Don't listen to those people telling you that crap. It takes a strong man to love a strong woman. Don't settle!!!!




Violet_Beauregard said:


> Thank you.... no cave, but I'll give you the list that EVERYONE else says is why I am not married:
> 
> - too pushy
> - too bossy
> ...


----------



## Damon (Apr 29, 2007)

oh and i'd like to say i'm sorry for throwing the thread out of wack.


----------



## Violet_Beauregard (Apr 29, 2007)

LOLOL.... Well, I think I'm single for a number of reasons, one being I haven't settled! Personally, the people that say all those things do have a point. I can be pushy, bossy, too loud, expect too much and too brassy, and bitchy, but I don't live my whole life like that. I think everyone is like that at one point or another. That's life... that's people.... that's part of their (my) personality. 

You are VERY right... A strong man will accept a woman like that. THAT is the man for me. I just need to fine him! LOL

Thank you so much!

PS. I do know a pretty hot guy from New Jersey... but he doesn't want to settle down...dammit....  






Sandie_Zitkus said:


> Violet this pissed me off because WHO THE HELL IS TELLING YOU THIS CRAP????????????
> 
> I'm:
> 
> ...


----------



## Waxwing (Apr 29, 2007)

K, Violet, come on. We're gettin' hitched!


----------



## Violet_Beauregard (Apr 29, 2007)

I'm there baby!!! :wubu: 




Waxwing said:


> K, Violet, come on. We're gettin' hitched!


----------



## EtobicokeFA (Apr 29, 2007)

Great photos everyone! Of course, the award for most unique goes to Cat!


----------



## imfree (Apr 29, 2007)

Violet_Beauregard said:


> Thank you.... no cave, but I'll give you the list that EVERYONE else says is why I am not married:
> 
> - too pushy
> - too bossy
> ...


 There ain't a thing wrong with you, Violet, you're just intelligent
and you KNOW what you want.


----------



## Violet_Beauregard (Apr 29, 2007)

Thanks Edgar..... 




imfree said:


> There ain't a thing wrong with you, Violet, you're just intelligent
> and you KNOW what you want.


----------



## alienlanes (Apr 29, 2007)

Sandie_Zitkus said:


> However - Wayne loves me BECAUSE of those qualities and many others. Perhaps a trip to New Jersey is in order. Men there are used to and like this kind of woman.



Hell yeah! Us metro area guys know a good thing when we see it .


----------



## stan_der_man (Apr 30, 2007)

Not to drudge anything back up, I just wanted to say that as far as I’m concerned you are always welcome Damon! I actually think debates like this are healthy as long as the people debating can keep it civilized (which I think you and Violet did) and if things get heated, agree to disagree, “shake hands” and call it a day. I actually think debate like this is healthy, it’s usually the difficult subjects that need this sort of discussion to really understand people’s thoughts and feelings. Agreement may never be reached, but I think that is irrelevant, knowing peoples honest feelings sometimes makes opposing sides, at least, better understand each other.




Violet_Beauregard said:


> Thank you.... no cave, but I'll give you the list that EVERYONE else says is why I am not married:
> 
> - too pushy
> - too bossy
> ...





Damon said:


> Hate to say this to ya but I really dont think there are to many guys that are gonnna put up with the stuff that you listed. I know I wouldn't.

§ **DATASET CONTENT**
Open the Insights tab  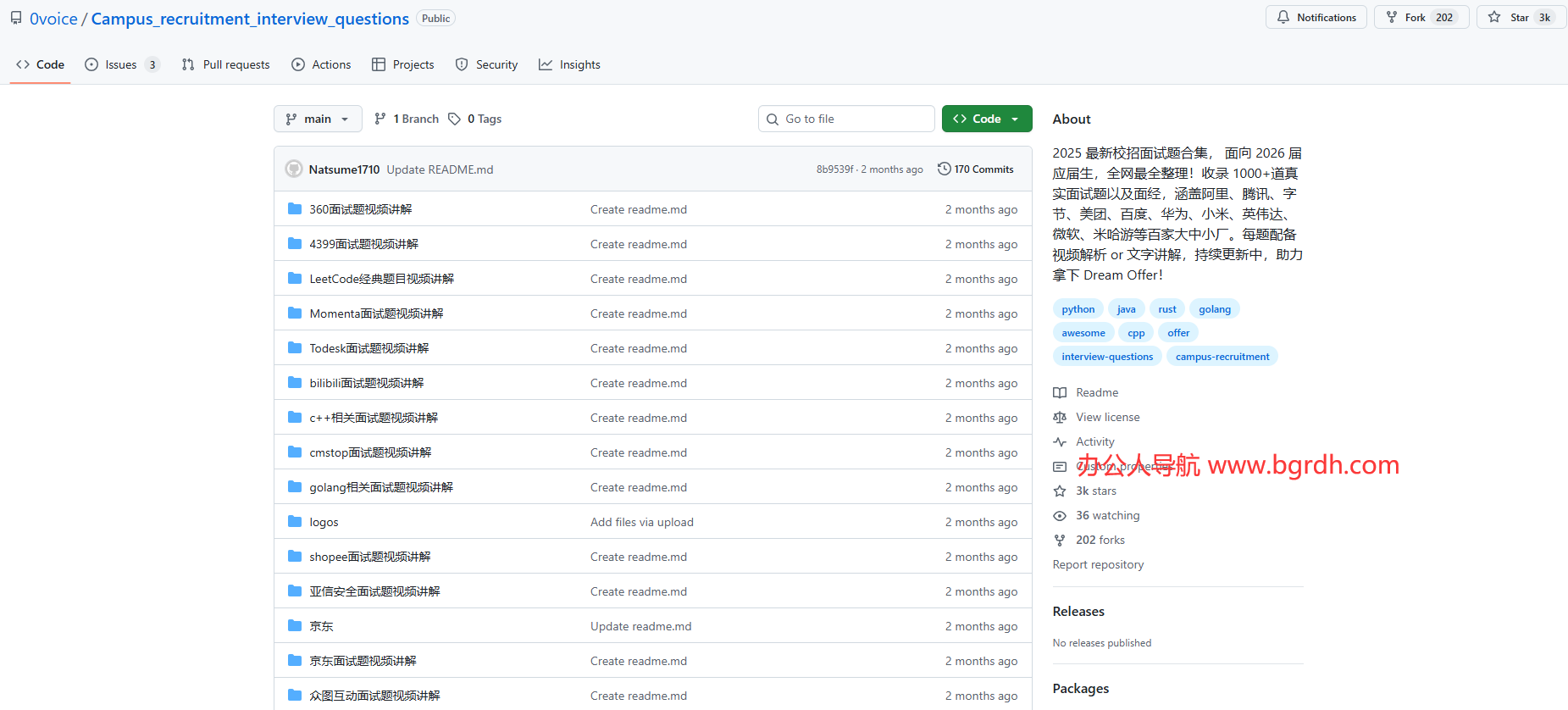[569, 65]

§ **OBJECTIVE**
Write the next part of the dating forum thread above, starting after the last sentence shown.

§ **RESPONSE BELOW**
At the risk of really drudging things back up, I must say Damon, in principal I do agree with you. I also think you were reasonably tactful. The problem with these sort of debates is that the point of debate is a reference that a woman (Violet) has made about herself (slightly different here, she stated that others say this about her, but it’s still things attributed to her personality). So critique of the stated characteristics, very quickly becomes personal, or interpreted as direct insults if the critique is negative. I have the highest respect for you Violet, and I think you are a very marriage worthy woman from what I can tell. I would venture to guess that these attributes placed upon you by others, as you stated, are probably exaggerations of general characteristics. You also speak of moderation... that confirms to me that you are a reasonable person. So what is my point here?

To me, the saddest thing that comes out of these sort of debates (just using this as an example, not saying specifically that you, Violet and Damon feel this way…) is that the women walk away feeling slighted and conclude that men are just assholes, and have no further understanding of why man act the way they do. Men walk away from these debates vowing never to openly state their opinions in the presence of women again, and lose out on potentially interesting dialog (actually, both the men and women lose out.) 

Just my opinion…

Staying on topic… or trying to bend things back to topic  discussing things like this and knowing each others feelings are the things that make relationships last! 

Stan


----------



## Violet_Beauregard (Apr 30, 2007)

Thanks Stan. Honestly, I did agree with what Damon said.... no one should be made to feel subserviant to anyone, ever. I just didn't feel that the characteristics that I listed that OTHERS stated about me were the reason I'm not married. I felt Damon assumed that I was absolutely what they stated. I'm not saying I don't have my moments... we all do. 

That said, you're right....I could easily walk away saying all men are assholes... but men are safe with me. Everyone is certainly entitled to their opinion, Damon included. I think sometimes people have to agree to disagree. 

And you're quite right...it's times like these that make life...and these threads...interesting!

OK...I'm off to find a husband that I can post here about... wish me luck! LOL  




fa_man_stan said:


> Not to drudge anything back up, I just wanted to say that as far as I’m concerned you are always welcome Damon! I actually think debates like this are healthy as long as the people debating can keep it civilized (which I think you and Violet did) and if things get heated, agree to disagree, “shake hands” and call it a day. I actually think debate like this is healthy, it’s usually the difficult subjects that need this sort of discussion to really understand people’s thoughts and feelings. Agreement may never be reached, but I think that is irrelevant, knowing peoples honest feelings sometimes makes opposing sides, at least, better understand each other.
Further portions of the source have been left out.